La foto, trovata negli archivi di Pax Christi, è stasta postata sui social da Luca Casarin, fondatore di Mediterranea Saving, e ha fatto rapidamente il giro della rete.
Erano gli anni delle manifestazioni pacifiste sia a Comiso che nella capitale, gli anni della mobilitazione che portarono, nell’arco di pochi anni, allo storico accordo tra il presidente Usa Ronald Reagan e il leader sovietico Michail Gorbaciov e di conseguenza allo smantellamento dei missili Cruise nella base missilistica di Comiso. Nel mondo cattolico numerosi gruppi manifestarono e si schierarono per la pace: tra questi c’erano gli Agostiniani. E tra loro il futuro Papa Leone. Sullo sfondo, in giacca chiara, potrebbe scorgersi l’ex sindaco di Comiso, Giacomo Cagnes, che era anche deputato regionale e presidente del Cudip, il comitato sorto in quegli anni per coordinare a livello locale l’azione del movimento pacifista. L’uomo non e perfettamente riconoscibile ma pare essere proprio Cagnes.

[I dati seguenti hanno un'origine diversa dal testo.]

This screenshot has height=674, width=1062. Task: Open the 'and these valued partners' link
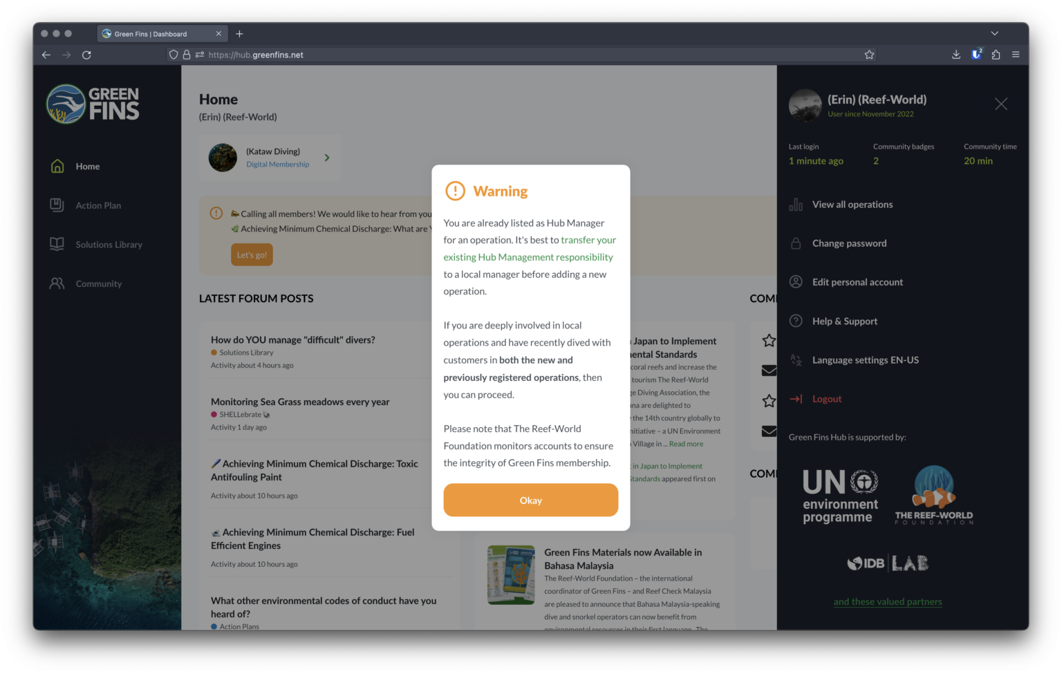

“Quella foto è stata scattata a Roma, durante la grande manifestazione per la pace del 22 ottobre 1983. Partecipartono anche un gruppo di agostiniani e Papa Leone”.
“Un giovane agostiniano, che un giorno sarebbe diventato addirittura papa – scrive Casarini – Si batteva allora, come oggi, contro la guerra. Non c’è un altro modo per un cristiano di annunciare il Vangelo. Nella concretezza , perché quel “logos” non è semplice parola, ma “relazione”. E’ carne, materialisticamente parlando, e dunque quel Vangelo è fatto di azioni, e’ una forma di vita.
Papa Prevost, l’americano, allora si batteva contro l’installazione a Comiso dei missili Cruise. Contro i venti di guerra che anche allora spiravano dal suo paese verso il mondo intero.
Oggi, da papa, continua quella lotta contro la guerra. Contro l’idea di morte che la guerra sempre porta con sé.
E che ridicolo dibattito sé sia morale o politica, materiale o spirituale, questa battaglia: non esiste un Vangelo “teorico” e una politica “realista”. Esistono le scelte, concrete, e se si è contro la guerra si agisce contro la guerra. E se si è invece a fianco, alleati, di chi promuove la guerra, qualunque siano le sue “ragioni”, si è complici della guerra. Ne hai fatta di strada, fratello Robert. Ma non hai cambiato direzione. Grazie’.